Proverbs 1:33. In contrast to the wicked this verse sets forth the security of the righteous who have hearkened to wisdom: The world passeth away, and the lust thereof: but he that doeth the will of God abideth for ever (1 John 2:17); What man is he that feareth Jehovah? He shall be instructed in the way that he shall choose. His soul shall dwell at ease; And his seed shall inherit the land (Psalms 25:12-13); He shall never be moved; The righteous shall be had in everlasting remembrance. He shall not be afraid of evil tidings: His heart is fixed, trusting in Jehovah (Psalms 112:6-7). Evil here is used in the sense of trouble.

STUDY QUESTIONS OVER 1:20-33

1.

What is wisdom as personified busy doing (Proverbs 1:20)?

2.

What are some of the places where wisdom is crying today (Proverbs 1:21)?

3.

What question was raised in Proverbs 1:22?

4.

In Proverbs 1:23 what was wisdom trying to get the disobedient to do?

5.

Cite a passage where God called, but they did not listen (Proverbs 1:24).

6.

What is the difference between counsel and reproof (Proverbs 1:25)?

7.

Why will wisdom laugh and mock in the day of the foolish people's calamities (Proverbs 1:26)?

8.

How is the fear that comes upon the disobedient pictured (Proverbs 1:27)?

9.

Will these who once mocked in time call (Proverbs 1:28)?

10.

What reasons are given in Proverbs 1:29-30 for their destruction?

11.

According to Proverbs 1:31 their judgment will only visit what upon them?

12.

In what other verse are fools and backsliding put together (Proverbs 1:32)?

13.

On what subject does the chapter close (Proverbs 1:33)?

THE HUMAN TONGUE

Of all the subjects that can be named, the subject of the tongue is one that needs to be considered the most. This important part of our bodies can get so far out of line at times, and the terrible havoc that the tongue has done cannot be completely recorded. On the other hand, the good that has been done through words is likewise inestimable.
Exclusive of Proverbs, when preachers go to the Bible to prepare messages on the tongue, the book of James, the book of Ephesians, and the book of Matthew are among the chief sources of material. But, Proverbs discusses this subject more fully than any other book of the Bibleso much that all the material found elsewhere in the Bible does not nearly equal the material found alone in it.

FROM THE 7th CHAPTER

The writer tells of a sad scene that he once beheld: For at the window of my house I looked through my casement, and beheld among the simple ones, I discerned among the youths, a young man void of understanding, passing through the street near her corner and he went the way to her house, in the twilight, in the evening, in the black and dark night: and, behold, there met him a woman with the attire of an harlot and subtil of heart...She caught him, and kissed him, and with an impudent face said unto him, I have peace offerings with me; this day have I payed my vows.

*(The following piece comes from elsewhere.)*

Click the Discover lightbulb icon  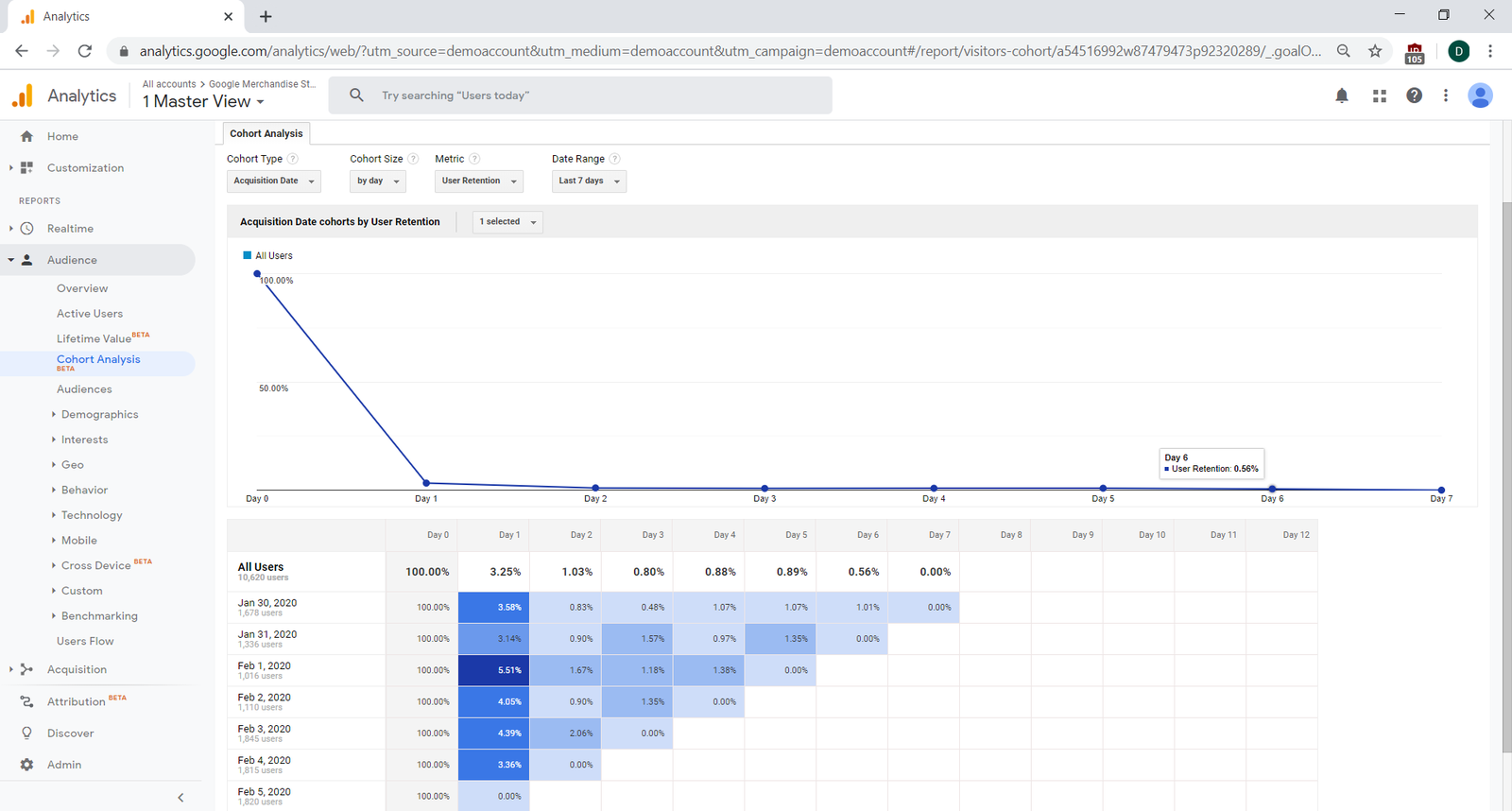(26, 733)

Therefore came I forth to meet thee, diligently to seek thy face, and I have found thee (Proverbs 1:6-15), and the following verses show her enticing words, I have decked my bed with coverings of tapestry, with carved works, with fine linen of Egypt. I have perfumed by bed with myrrh, aloes, and cinnamon. Come, let us take our fill of love until the morning: let us solace ourselves with loves (Proverbs 1:16-18). Then she goes on to assure him that he need not fear about her husband coming home: For the goodman is not at home, he is gone a long journey: he hath taken a bag of money with him, and will come home at the day appointed (Proverbs 1:19-20). Oh the sadness in the next verses: With her much fair speech she caused him to yield, with the flattering of her lips she forced him. He goeth after her straightway, as an ox goeth to the slaughter, or as a fool to the correction of the stocks; till a dart strike through his liver; as a bird hasteth to the snare, and knoweth not that it is for his life (Proverbs 1:21-23). What is the lesson? Listen to the next verses: Hearken unto me now therefore, O ye children, and attend to the words of my mouth. Let not thine heart decline to her ways, go not astray in her paths. For she hath cast down many wounded: yea, many strong men have been slain by her. Her house is the way to hell, going down to the chambers of death.